#### TASK REQUIREMENTS
Repeat every entry exactly. Leave nothing out.

-- Opening Marker --

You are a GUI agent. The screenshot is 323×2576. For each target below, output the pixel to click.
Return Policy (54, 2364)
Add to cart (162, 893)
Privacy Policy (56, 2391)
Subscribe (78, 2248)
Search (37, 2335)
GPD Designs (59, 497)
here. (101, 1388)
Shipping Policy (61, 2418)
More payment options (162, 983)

-- Closing Marker --

#### ANSWER TO THE PROBLEM
You are a GUI agent. The screenshot is 323×2576. For each target below, output the pixel to click.
Return Policy (54, 2364)
Add to cart (162, 893)
Privacy Policy (56, 2391)
Subscribe (78, 2248)
Search (37, 2335)
GPD Designs (59, 497)
here. (101, 1388)
Shipping Policy (61, 2418)
More payment options (162, 983)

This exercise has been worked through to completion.